-- Page excerpt --
■ ■ ■ ■ ■

This article introduces common MapReduce interfaces.

If you are using Maven, you can search “odps-sdk-mapred” from  Maven Library to get the required Java SDK (available in different versions).  The configuration is as follows:
<dependency>
    <groupId>com.aliyun.odps</groupId>
    <artifactId>odps-sdk-mapred</artifactId>
    <version>0.20.7-public</version>
</dependency>
Interface Description
MapperBase The user-defined Map function is required to inherit from this class. It processes the record object of the input table, processes the object into key value and outputs the value to the Reduce stage, or outputs result record to the result table without passing through the Reduce stage.  Jobs that do not pass through the Reduce stage, but directly outputs computation results are called Map-Only job.
ReducerBase Your customized Reduce function must inherit from this class. The set of Values associated with a Key is reduced.
TaskContext It is one of the input parameters of multiple member functions in MapperBase and ReducerBase. Contains contextual information about tasks.
JobClient It is used for submitting and managing jobs. The submission mode includes blocking (synchronous) mode or non-blocking (asynchronous) mode.
RunningJob Indicates object in job running and used for tracing MapReduce job instance during the job running process.
JobConf Describes configuration of a MapReduce task. The JobConf object is generally defined in the main program (main function), then jobs are submitted by JobClient to MaxCompute.

MapperBase

Main function interfaces are as follows.
Interface Description
void cleanup(TaskContext context) The Map method is called after the map stage ends.
void map(long key, Record record, TaskContext context) The Map method processes records of the input table.
void setup(TaskContext context) The Map method is called before the map stage begins.

ReducerBase

Main function interfaces are as follows.

■ ■ ■ ■ ■

-- Exercise material --
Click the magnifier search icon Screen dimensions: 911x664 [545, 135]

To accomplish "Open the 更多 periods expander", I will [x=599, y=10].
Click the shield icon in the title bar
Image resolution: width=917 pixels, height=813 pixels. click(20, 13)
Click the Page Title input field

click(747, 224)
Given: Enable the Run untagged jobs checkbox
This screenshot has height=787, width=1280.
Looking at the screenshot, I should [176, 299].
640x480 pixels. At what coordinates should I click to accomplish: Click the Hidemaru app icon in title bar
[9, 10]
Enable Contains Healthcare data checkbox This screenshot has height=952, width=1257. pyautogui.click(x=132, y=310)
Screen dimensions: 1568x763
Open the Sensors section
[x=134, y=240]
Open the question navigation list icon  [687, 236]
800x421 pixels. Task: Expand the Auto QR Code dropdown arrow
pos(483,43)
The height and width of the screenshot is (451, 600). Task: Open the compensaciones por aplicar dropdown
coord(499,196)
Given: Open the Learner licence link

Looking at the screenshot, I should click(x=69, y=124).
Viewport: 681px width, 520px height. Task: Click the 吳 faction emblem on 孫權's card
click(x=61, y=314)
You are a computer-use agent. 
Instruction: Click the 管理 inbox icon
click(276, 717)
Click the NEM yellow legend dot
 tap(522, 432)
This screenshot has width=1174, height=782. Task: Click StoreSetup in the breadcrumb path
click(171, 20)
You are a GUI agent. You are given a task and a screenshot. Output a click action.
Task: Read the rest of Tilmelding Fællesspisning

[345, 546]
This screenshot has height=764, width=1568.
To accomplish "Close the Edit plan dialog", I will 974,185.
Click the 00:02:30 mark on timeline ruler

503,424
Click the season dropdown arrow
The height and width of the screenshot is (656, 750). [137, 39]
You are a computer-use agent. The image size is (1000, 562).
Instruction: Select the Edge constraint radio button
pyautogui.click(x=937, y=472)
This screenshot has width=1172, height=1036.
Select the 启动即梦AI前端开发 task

■ ■ ■ ■ ■

-- Tasks and exercises --
a) Rewrite everything in the listing from the line containing "You are a computer-use agent. The" down to the end of the listing as a numbered list, leaving out blank lines.
b) Pick up the MapReduce interfaces article from its last sentence and keep writing.

-- Answers --
a)
1. You are a computer-use agent. The image size is (1000, 562).
2. Instruction: Select the Edge constraint radio button
3. pyautogui.click(x=937, y=472)
4. This screenshot has width=1172, height=1036.
5. Select the 启动即梦AI前端开发 task

b)
Interface Description
void cleanup( TaskContext context) The Reduce method is called after the reduce stage ends.
void reduce(Record key, Iterator<Record > values,  TaskContext context) The Reduce method processes input table records.
void setup( TaskContext context) The Reduce method is called before the reduce stage begins.

TaskContext

Main function interfaces are as follows.
Interface Description
TableInfo[] getOutputTableInfo() Gets output table information.
Record createOutputRecord() Creates the record object of the default output table.
Record createOutputRecord(String label) Creates the record object of the output table with a specified label.
Record createMapOutputKeyRecord() Creates the record object of Key output by Map.
Record createMapOutputValueRecord() Creates the record object of Value output by Map.
void write(Record record) Writes record to default output and is used for writing output data by Reduce client, and can be called on the Reduce client multiple times.
void write(Record record, String label) Writes record to the given label output and is used for writing output data by Reduce client, and can be called on the Reduce client multiple times.
void write(Record key, Record value) Map writes record for an intermediate result. It can be called in Map function  and called on the Map client multiple times.
BufferedInputStream readResourceFileAsStream(String resourceName) Reads file type resource.
Iterator<Record > readResourceTable(String resourceName) Reads table type resource.
Counter getCounter(Enum<? > > name) Gets the Counter object with the specified name.
Counter getCounter(String group, String name) Gets the Counter object with specified name and the group name.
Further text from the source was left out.